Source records
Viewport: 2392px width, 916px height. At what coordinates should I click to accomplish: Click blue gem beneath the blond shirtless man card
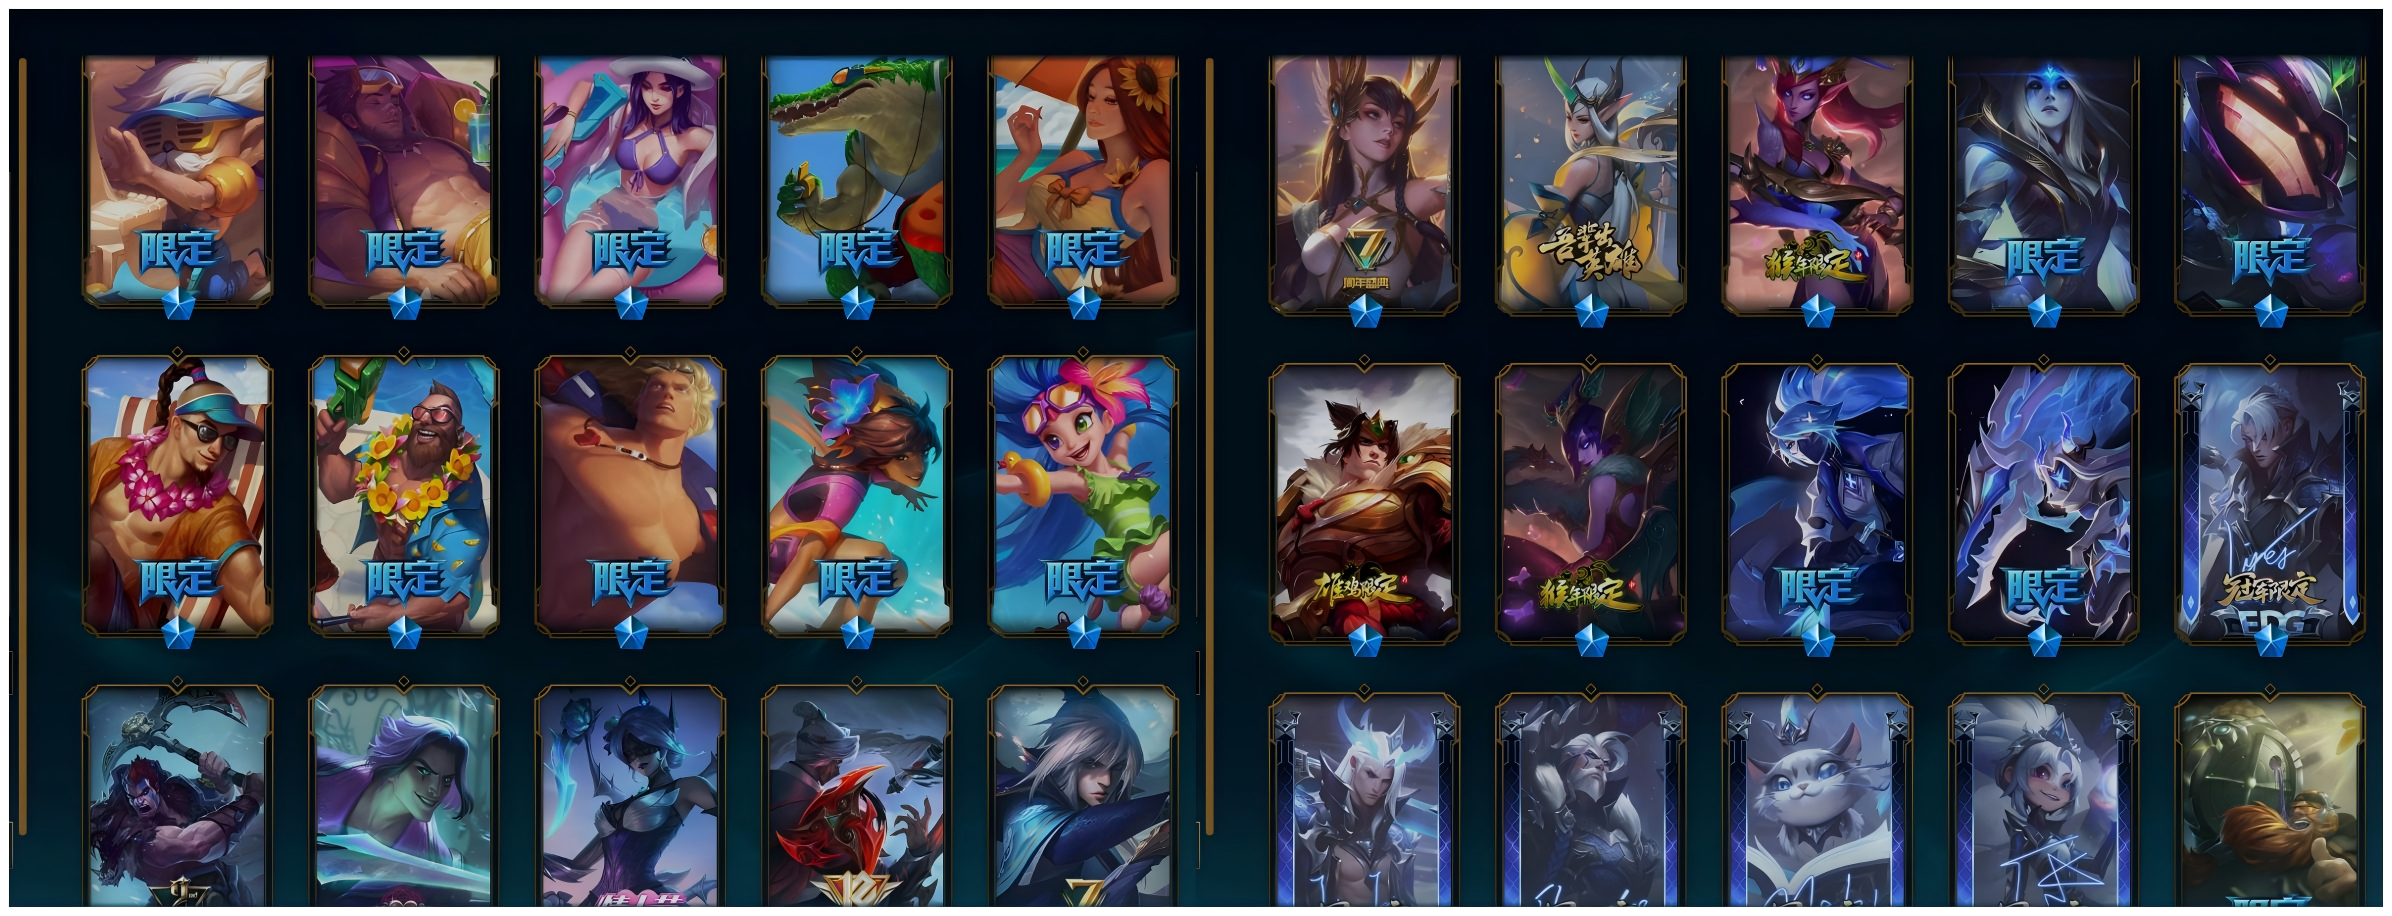(630, 632)
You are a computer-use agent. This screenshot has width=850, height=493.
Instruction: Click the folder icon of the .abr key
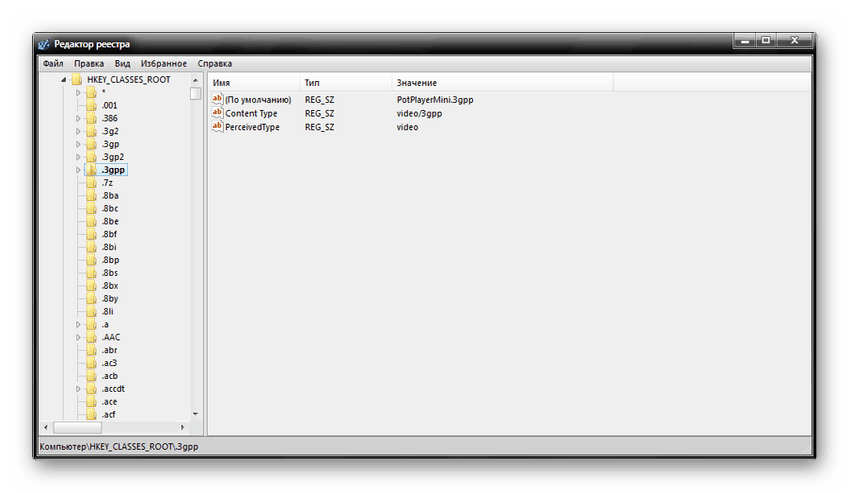click(x=91, y=350)
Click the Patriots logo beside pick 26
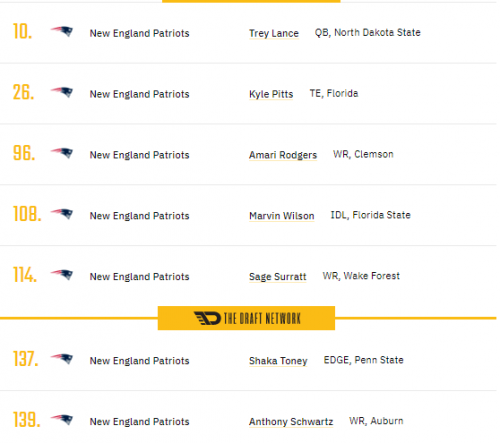 [62, 92]

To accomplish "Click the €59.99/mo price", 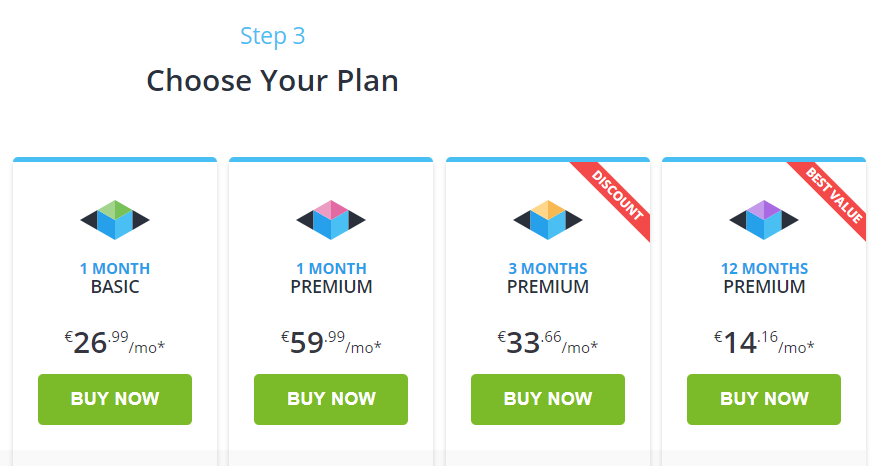I will coord(331,343).
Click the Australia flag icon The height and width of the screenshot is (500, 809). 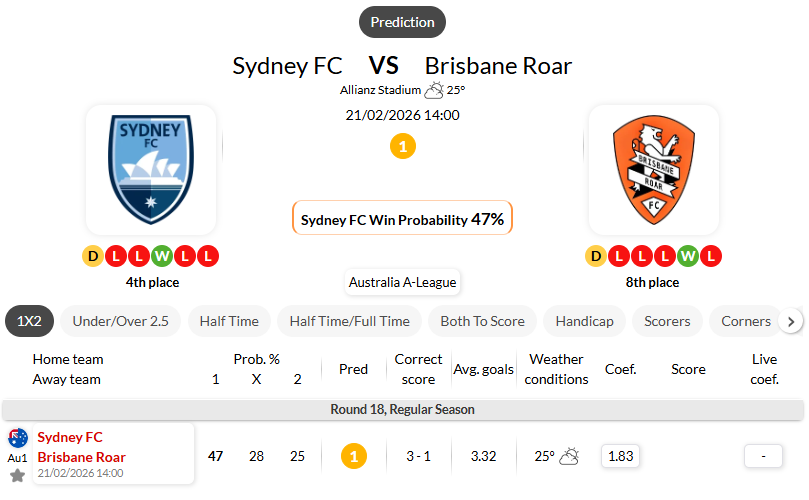click(17, 438)
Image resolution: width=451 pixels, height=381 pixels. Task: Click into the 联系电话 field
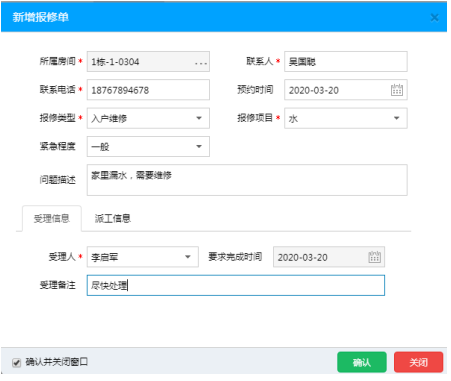tap(148, 90)
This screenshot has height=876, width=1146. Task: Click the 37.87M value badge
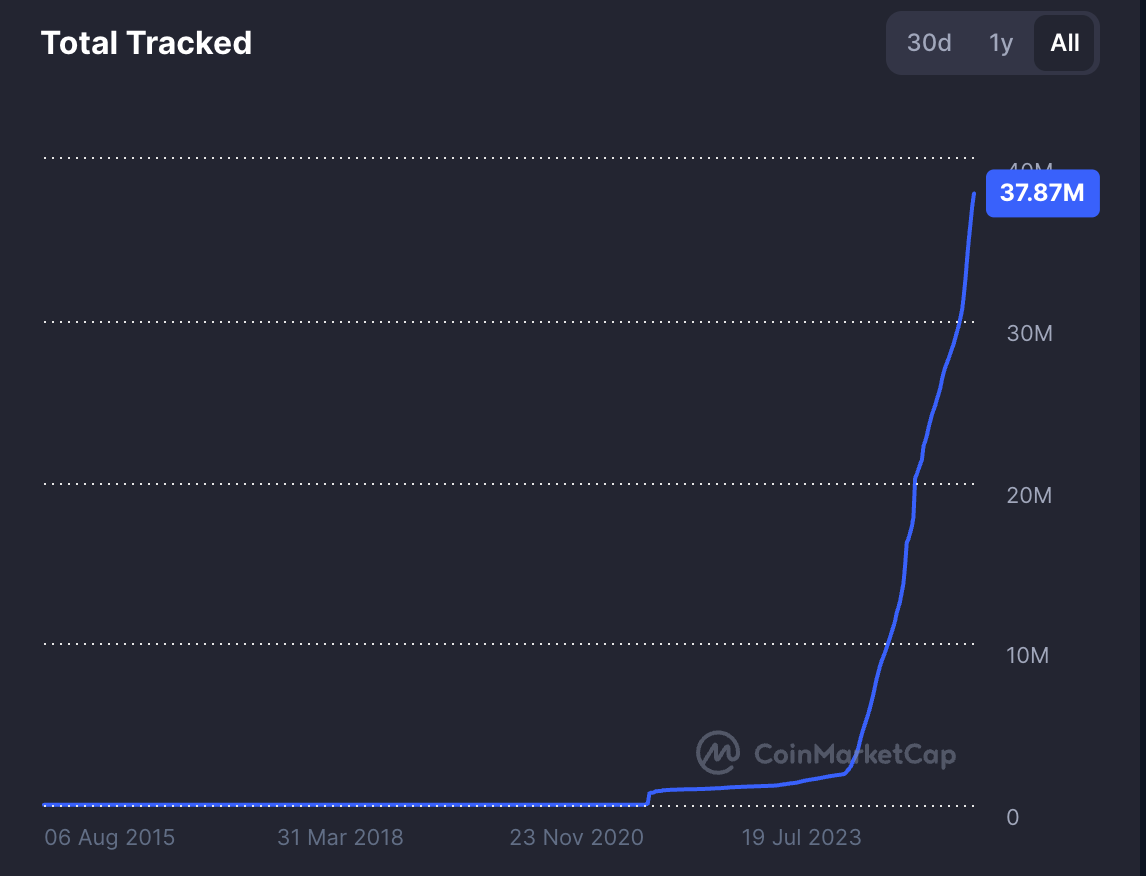point(1042,193)
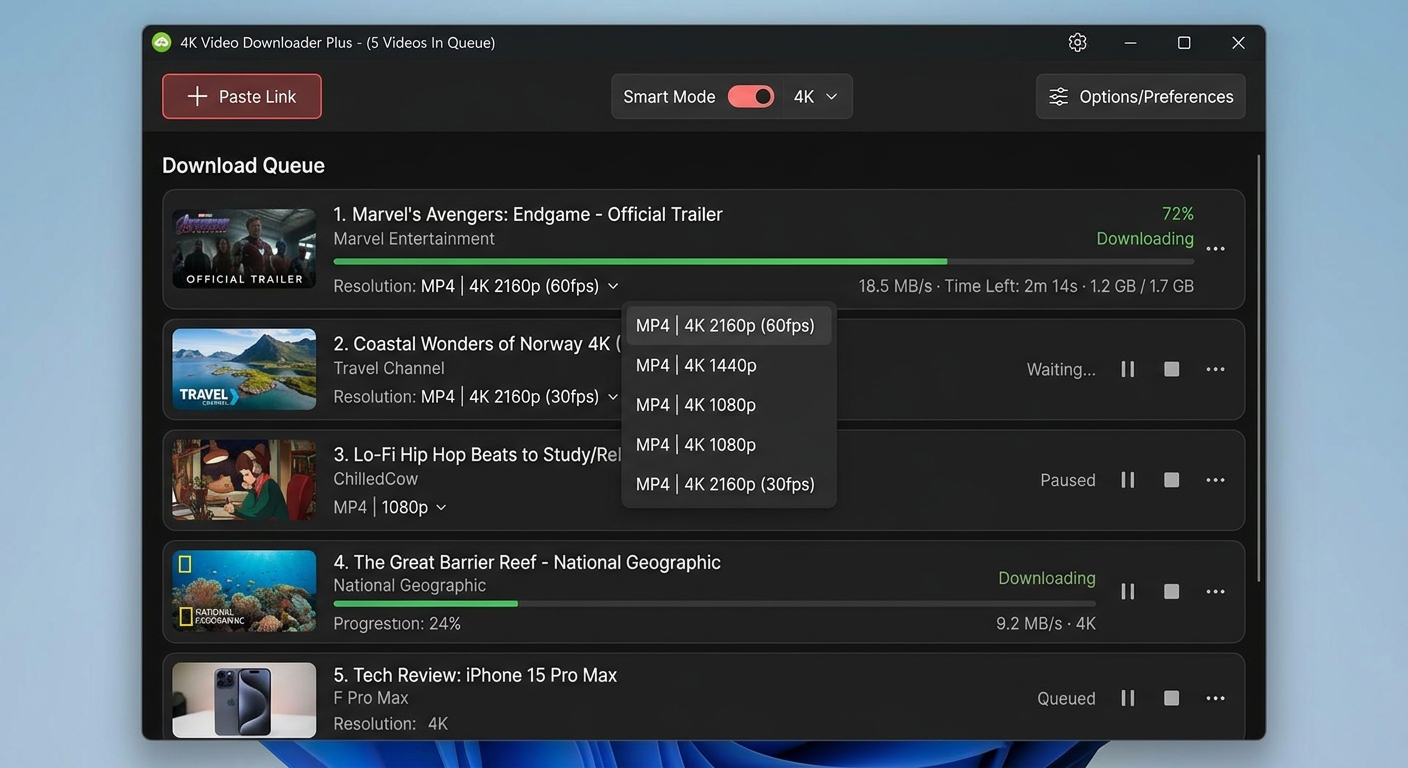The width and height of the screenshot is (1408, 768).
Task: Open resolution dropdown for Lo-Fi Hip Hop Beats
Action: tap(441, 508)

__Work to be completed__
Your reply must hold only the lines from the line containing "This screenshot has height=876, width=1146." through the end of the records above, written out exactly, both ends included, with no pictures, please.

__Answer space__
This screenshot has height=876, width=1146. Task: Click the 37.87M value badge
point(1042,193)
The width and height of the screenshot is (1408, 768).
Task: Open resolution dropdown for Lo-Fi Hip Hop Beats
Action: tap(441, 508)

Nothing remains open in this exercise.